▸ **Goal of the exercise**: Everything from the line containing "Instruction: Toggle Use" through the last line of the material below is to be copied exactly, ends included.

══════════════════════════════

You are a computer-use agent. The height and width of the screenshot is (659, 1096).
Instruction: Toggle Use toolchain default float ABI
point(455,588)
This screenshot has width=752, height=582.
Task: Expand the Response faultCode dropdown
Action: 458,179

══════════════════════════════

▸ **Output below**:
Instruction: Toggle Use toolchain default float ABI
point(455,588)
This screenshot has width=752, height=582.
Task: Expand the Response faultCode dropdown
Action: 458,179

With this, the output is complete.